Your assignment:
Would you return, word for word, the lines of the data below from the line with "Given: Expand the Pump row chevron" through the line with "You are a computer-use agent. The height", and no others?
━━━ Records shown
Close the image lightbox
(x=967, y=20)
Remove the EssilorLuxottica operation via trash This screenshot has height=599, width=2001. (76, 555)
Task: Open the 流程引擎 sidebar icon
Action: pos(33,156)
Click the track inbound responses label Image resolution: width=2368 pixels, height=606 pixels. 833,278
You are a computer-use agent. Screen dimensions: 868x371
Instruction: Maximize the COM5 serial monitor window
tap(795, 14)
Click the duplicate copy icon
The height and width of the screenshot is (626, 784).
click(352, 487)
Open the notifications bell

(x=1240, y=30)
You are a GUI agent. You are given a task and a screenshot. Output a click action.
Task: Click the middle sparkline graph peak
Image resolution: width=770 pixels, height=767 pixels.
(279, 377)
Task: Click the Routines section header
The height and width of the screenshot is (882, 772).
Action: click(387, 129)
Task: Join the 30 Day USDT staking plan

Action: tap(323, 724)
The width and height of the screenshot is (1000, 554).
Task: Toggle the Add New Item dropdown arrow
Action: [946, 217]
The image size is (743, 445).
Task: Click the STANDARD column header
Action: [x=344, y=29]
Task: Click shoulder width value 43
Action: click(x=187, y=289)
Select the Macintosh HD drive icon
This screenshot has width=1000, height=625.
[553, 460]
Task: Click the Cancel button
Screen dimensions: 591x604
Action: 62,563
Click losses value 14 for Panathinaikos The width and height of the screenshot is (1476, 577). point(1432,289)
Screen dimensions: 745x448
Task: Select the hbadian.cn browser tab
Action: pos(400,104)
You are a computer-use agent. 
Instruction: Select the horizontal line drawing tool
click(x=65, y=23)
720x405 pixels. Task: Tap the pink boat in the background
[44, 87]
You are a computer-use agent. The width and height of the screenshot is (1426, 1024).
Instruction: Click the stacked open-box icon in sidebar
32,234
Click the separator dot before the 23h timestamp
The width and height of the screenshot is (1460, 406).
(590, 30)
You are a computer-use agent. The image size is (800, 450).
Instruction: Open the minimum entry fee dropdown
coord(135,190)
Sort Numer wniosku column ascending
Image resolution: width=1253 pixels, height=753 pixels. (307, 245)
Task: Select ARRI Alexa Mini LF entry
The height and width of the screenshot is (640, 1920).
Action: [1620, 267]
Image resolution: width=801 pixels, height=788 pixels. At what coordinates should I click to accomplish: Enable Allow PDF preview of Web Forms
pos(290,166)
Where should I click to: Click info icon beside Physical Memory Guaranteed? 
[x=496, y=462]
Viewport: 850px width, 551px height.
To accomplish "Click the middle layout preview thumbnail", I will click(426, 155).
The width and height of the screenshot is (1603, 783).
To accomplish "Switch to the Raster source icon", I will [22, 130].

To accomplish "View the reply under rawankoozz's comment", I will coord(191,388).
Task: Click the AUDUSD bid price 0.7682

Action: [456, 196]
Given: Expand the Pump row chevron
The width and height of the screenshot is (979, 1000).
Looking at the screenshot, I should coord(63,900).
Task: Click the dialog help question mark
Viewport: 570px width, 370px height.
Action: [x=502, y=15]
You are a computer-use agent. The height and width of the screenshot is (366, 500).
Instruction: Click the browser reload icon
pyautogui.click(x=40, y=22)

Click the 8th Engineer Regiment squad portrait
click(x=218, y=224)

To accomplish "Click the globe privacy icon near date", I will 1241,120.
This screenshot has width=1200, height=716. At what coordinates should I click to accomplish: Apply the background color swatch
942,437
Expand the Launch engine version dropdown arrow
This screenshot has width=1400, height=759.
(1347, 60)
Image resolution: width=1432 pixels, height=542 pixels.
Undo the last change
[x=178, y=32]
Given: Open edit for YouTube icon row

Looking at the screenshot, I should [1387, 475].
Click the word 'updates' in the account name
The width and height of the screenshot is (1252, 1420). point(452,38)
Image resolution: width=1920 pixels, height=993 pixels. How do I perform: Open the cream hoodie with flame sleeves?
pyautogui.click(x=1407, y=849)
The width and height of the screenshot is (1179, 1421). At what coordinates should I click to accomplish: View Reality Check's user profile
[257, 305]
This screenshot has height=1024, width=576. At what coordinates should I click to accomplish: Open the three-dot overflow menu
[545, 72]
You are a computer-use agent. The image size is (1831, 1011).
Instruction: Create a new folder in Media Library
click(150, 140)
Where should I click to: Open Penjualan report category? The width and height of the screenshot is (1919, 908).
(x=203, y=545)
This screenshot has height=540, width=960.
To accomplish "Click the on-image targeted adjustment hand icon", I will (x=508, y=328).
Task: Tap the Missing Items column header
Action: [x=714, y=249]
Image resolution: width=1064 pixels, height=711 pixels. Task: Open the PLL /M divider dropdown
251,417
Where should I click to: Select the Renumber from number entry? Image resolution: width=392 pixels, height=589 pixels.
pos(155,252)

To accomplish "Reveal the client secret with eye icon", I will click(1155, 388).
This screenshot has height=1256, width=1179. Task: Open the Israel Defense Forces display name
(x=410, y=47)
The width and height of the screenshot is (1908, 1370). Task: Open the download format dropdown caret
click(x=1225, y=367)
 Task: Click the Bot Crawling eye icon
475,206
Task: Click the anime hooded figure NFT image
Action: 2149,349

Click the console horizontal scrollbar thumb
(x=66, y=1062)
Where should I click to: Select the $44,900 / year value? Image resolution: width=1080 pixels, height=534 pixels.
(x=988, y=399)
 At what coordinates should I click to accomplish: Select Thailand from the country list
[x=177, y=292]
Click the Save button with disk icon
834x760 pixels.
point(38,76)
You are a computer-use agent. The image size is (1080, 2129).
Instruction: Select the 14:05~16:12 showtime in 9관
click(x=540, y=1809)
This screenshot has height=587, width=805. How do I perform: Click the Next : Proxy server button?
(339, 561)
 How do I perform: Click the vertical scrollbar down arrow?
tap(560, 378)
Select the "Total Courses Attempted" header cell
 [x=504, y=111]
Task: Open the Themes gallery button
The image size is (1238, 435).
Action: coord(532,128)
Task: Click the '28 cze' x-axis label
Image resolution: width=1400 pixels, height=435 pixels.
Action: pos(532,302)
━━━━━━
Result of this exercise:
Given: Expand the Pump row chevron
The width and height of the screenshot is (979, 1000).
Looking at the screenshot, I should coord(63,900).
Task: Click the dialog help question mark
Viewport: 570px width, 370px height.
Action: [x=502, y=15]
You are a computer-use agent. The height and width of the screenshot is (366, 500).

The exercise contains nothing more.